[Dataset items]
═══

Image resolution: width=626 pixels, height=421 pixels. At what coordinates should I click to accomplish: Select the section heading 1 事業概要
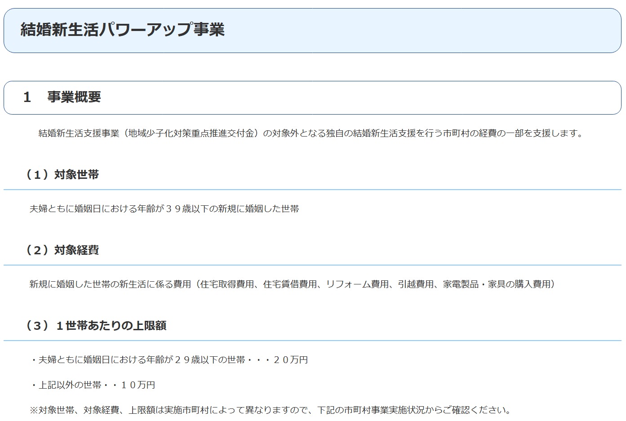(x=62, y=97)
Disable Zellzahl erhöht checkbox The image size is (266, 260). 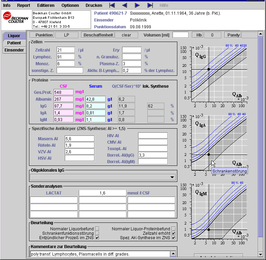[174, 233]
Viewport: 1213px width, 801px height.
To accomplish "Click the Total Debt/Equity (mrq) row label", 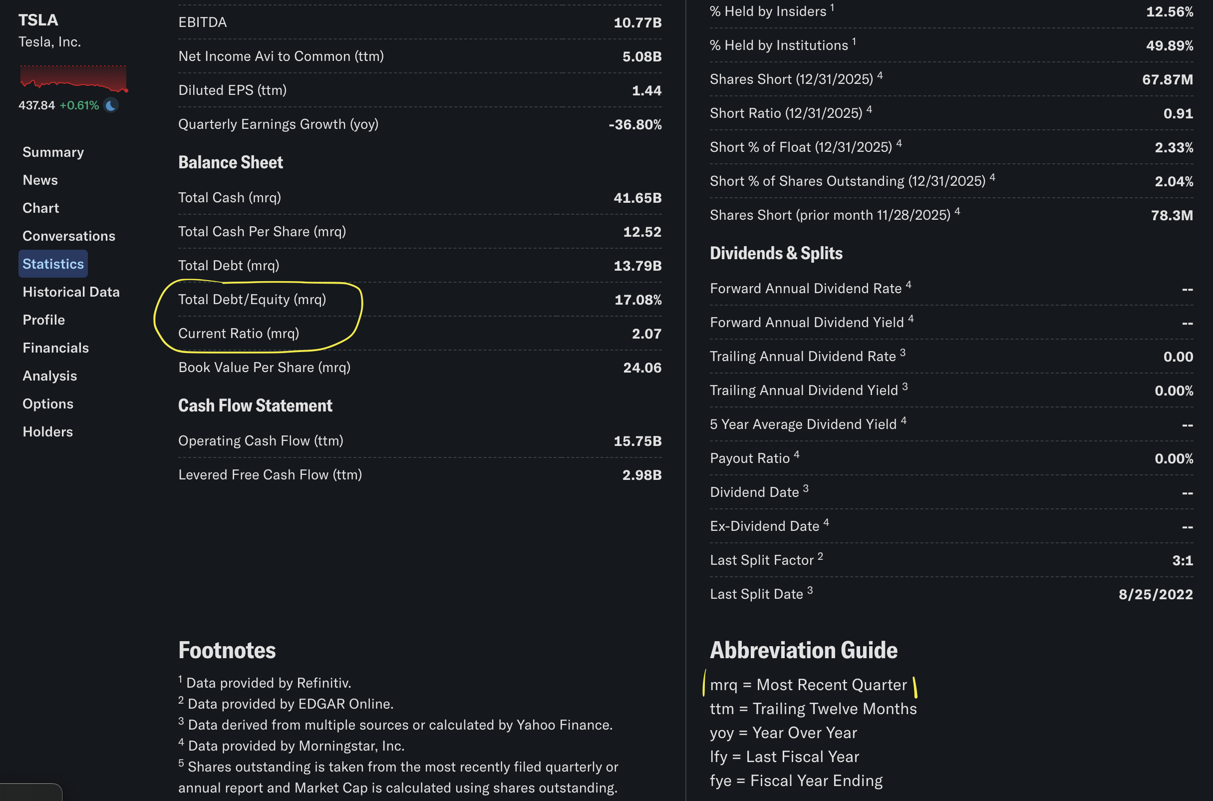I will 252,299.
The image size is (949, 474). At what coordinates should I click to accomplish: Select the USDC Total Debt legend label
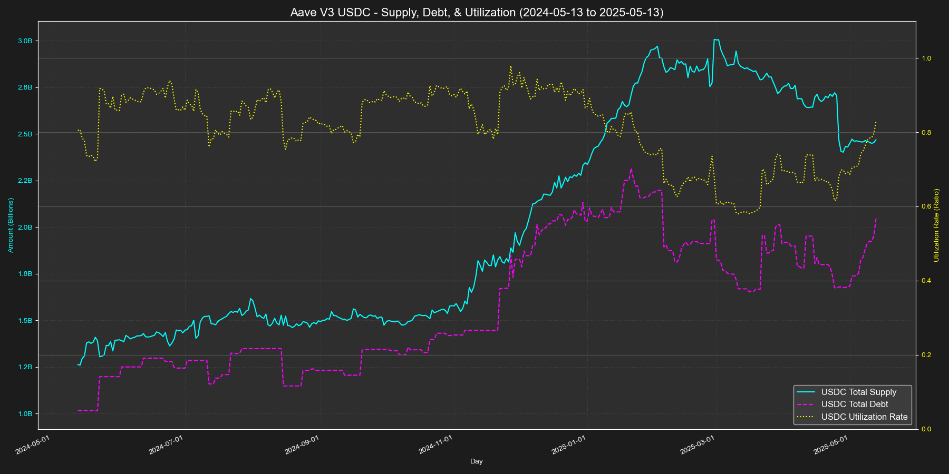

═══

# Problem statement
Count how many lines of the data above contain the string "coordinates", with case counting. Reply with the number alone.

# Task output
2